◆ **Task objective**:
Every line in the data below from the one containing "Programme (220, 73)" down to the one containing "gut health supplements (26, 206)", both included, must be retyped exactly; no other line is to appear.

◆ **Data to examine**:

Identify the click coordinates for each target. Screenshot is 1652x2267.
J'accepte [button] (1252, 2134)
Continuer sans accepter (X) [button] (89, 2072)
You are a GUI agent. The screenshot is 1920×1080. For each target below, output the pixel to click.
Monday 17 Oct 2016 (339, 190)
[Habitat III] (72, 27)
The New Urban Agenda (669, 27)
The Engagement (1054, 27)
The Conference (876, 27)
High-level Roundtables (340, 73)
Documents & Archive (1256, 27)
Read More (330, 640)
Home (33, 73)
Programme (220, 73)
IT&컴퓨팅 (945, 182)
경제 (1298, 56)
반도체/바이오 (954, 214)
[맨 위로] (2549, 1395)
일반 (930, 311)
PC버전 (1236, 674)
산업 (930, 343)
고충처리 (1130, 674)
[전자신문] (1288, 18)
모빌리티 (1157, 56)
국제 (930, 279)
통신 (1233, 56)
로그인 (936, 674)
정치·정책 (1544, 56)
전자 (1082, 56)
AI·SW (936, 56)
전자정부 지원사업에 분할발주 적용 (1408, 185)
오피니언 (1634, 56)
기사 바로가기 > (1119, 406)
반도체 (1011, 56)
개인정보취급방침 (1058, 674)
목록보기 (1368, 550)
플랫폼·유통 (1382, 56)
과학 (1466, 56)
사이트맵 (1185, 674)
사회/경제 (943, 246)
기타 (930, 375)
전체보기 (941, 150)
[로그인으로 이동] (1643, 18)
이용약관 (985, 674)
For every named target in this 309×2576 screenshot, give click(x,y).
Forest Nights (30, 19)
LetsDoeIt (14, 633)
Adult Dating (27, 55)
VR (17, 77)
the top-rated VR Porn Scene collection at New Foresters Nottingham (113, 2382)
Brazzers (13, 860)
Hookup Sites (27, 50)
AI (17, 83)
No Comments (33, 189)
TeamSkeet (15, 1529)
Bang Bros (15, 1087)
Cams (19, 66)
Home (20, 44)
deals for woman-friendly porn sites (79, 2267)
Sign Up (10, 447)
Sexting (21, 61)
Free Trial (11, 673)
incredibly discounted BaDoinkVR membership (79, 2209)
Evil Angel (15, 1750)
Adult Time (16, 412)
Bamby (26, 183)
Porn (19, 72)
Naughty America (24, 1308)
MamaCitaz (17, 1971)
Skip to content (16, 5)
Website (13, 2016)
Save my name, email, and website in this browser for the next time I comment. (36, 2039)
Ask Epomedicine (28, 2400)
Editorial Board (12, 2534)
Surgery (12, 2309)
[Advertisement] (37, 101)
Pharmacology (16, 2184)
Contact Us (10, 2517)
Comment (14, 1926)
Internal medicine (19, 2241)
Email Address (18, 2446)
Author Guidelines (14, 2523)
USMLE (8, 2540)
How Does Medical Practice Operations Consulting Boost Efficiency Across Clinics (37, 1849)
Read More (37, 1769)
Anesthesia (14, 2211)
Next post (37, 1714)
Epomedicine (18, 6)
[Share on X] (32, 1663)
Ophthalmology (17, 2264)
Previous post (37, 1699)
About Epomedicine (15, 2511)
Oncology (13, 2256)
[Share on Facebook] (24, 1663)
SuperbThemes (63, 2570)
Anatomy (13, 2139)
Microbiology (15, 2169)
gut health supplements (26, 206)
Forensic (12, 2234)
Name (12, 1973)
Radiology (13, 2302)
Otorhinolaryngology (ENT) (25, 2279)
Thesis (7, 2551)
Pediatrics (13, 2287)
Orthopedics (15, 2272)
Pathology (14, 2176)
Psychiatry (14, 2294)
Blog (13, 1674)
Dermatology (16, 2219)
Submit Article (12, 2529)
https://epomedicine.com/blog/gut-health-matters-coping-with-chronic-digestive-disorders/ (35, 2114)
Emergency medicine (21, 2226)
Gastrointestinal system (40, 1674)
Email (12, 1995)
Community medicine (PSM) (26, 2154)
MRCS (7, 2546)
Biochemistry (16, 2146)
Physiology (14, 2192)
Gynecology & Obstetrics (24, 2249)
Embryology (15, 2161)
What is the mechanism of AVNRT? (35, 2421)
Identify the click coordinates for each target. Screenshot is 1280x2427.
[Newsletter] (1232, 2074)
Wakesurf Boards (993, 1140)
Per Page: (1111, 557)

◆ **Solution for this task**:
Programme (220, 73)
IT&컴퓨팅 (945, 182)
경제 (1298, 56)
반도체/바이오 (954, 214)
[맨 위로] (2549, 1395)
일반 (930, 311)
PC버전 (1236, 674)
산업 (930, 343)
고충처리 (1130, 674)
[전자신문] (1288, 18)
모빌리티 (1157, 56)
국제 (930, 279)
통신 (1233, 56)
로그인 (936, 674)
정치·정책 (1544, 56)
전자 (1082, 56)
AI·SW (936, 56)
전자정부 지원사업에 분할발주 적용 (1408, 185)
오피니언 (1634, 56)
기사 바로가기 > (1119, 406)
반도체 (1011, 56)
개인정보취급방침 (1058, 674)
목록보기 (1368, 550)
플랫폼·유통 (1382, 56)
과학 (1466, 56)
사이트맵 (1185, 674)
사회/경제 (943, 246)
기타 (930, 375)
전체보기 (941, 150)
[로그인으로 이동] (1643, 18)
이용약관 (985, 674)
For every named target in this 309×2576 screenshot, give click(x,y).
Forest Nights (30, 19)
LetsDoeIt (14, 633)
Adult Dating (27, 55)
VR (17, 77)
the top-rated VR Porn Scene collection at New Foresters Nottingham (113, 2382)
Brazzers (13, 860)
Hookup Sites (27, 50)
AI (17, 83)
No Comments (33, 189)
TeamSkeet (15, 1529)
Bang Bros (15, 1087)
Cams (19, 66)
Home (20, 44)
deals for woman-friendly porn sites (79, 2267)
Sign Up (10, 447)
Sexting (21, 61)
Free Trial (11, 673)
incredibly discounted BaDoinkVR membership (79, 2209)
Evil Angel (15, 1750)
Adult Time (16, 412)
Bamby (26, 183)
Porn (19, 72)
Naughty America (24, 1308)
MamaCitaz (17, 1971)
Skip to content (16, 5)
Website (13, 2016)
Save my name, email, and website in this browser for the next time I comment. (36, 2039)
Ask Epomedicine (28, 2400)
Editorial Board (12, 2534)
Surgery (12, 2309)
[Advertisement] (37, 101)
Pharmacology (16, 2184)
Contact Us (10, 2517)
Comment (14, 1926)
Internal medicine (19, 2241)
Email Address (18, 2446)
Author Guidelines (14, 2523)
USMLE (8, 2540)
How Does Medical Practice Operations Consulting Boost Efficiency Across Clinics (37, 1849)
Read More (37, 1769)
Anesthesia (14, 2211)
Next post (37, 1714)
Epomedicine (18, 6)
[Share on X] (32, 1663)
Ophthalmology (17, 2264)
Previous post (37, 1699)
About Epomedicine (15, 2511)
Oncology (13, 2256)
[Share on Facebook] (24, 1663)
SuperbThemes (63, 2570)
Anatomy (13, 2139)
Microbiology (15, 2169)
gut health supplements (26, 206)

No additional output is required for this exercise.